Monday, July 20, 2009
Tillikum: Intimacy at low tide.
‘A grey mist on the sea`s face and a grey dawn breaking...`Sea Fever’ by John Masefield.
It is an overcast, drizzly summer morning and grey clouds trail ragged fringes along the hillsides that enclose Fulford Harbour. I row ‘Tillikum’, my 16 foot sailing canoe along the northern shore. The tide is far out now, exposing reefs and rocky shores clothed in mussels and bladderwrack seaweed. Secluded shell beaches stretch their white legs way down to the sea and wriggle their toes in the gentle pulse of the waves. Kelp stems, no longer straining upwards to the high tide sea surface, relax as they move their sleek upper bodies in the current. ‘Tillikum’ glides smoothly amongst them.

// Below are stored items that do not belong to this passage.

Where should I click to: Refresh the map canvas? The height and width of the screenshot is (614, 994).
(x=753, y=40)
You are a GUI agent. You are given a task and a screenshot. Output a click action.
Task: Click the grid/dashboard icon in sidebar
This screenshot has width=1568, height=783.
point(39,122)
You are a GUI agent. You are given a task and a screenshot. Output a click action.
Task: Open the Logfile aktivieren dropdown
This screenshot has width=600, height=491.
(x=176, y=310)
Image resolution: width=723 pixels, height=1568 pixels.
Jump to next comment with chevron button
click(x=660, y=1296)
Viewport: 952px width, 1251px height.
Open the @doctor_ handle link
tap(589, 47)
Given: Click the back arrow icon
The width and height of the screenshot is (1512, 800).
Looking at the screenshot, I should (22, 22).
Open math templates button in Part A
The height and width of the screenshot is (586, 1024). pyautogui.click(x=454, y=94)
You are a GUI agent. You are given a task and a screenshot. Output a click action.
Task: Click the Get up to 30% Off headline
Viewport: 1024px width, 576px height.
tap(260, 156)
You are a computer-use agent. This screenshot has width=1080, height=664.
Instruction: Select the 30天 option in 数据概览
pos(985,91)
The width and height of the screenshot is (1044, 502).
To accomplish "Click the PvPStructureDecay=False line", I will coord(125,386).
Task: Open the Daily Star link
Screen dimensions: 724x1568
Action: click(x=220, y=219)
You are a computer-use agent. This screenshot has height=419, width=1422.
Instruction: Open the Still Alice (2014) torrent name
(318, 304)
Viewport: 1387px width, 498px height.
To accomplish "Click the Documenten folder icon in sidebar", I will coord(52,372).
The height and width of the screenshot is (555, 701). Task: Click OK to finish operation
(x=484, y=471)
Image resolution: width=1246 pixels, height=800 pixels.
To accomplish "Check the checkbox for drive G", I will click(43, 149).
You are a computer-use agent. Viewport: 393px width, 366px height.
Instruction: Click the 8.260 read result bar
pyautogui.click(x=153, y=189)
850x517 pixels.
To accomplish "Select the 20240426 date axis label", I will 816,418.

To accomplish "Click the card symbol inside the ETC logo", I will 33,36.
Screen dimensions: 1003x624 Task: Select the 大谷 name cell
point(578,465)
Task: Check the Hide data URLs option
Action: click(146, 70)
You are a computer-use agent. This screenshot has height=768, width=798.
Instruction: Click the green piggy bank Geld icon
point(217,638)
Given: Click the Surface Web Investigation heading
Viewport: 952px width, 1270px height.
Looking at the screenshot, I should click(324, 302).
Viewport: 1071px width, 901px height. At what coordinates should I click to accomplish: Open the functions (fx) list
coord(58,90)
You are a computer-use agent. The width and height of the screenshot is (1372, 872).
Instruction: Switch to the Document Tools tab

It was a long process, bringing a throw-away, decrepit, fiberglass canoe into this new incarnation, but now all that work is paying off as it carries me so effortlessly up-close and personal with the intertidal zone. The even grey filtered light and blurred distant islands draw a curtain around us and it seems almost intrusive to pull my camera out of its waterproof case and take photographs. This is a privileged position I`m in, so intimately close to this delicate, exposed world, usually veiled under many feet of salt water.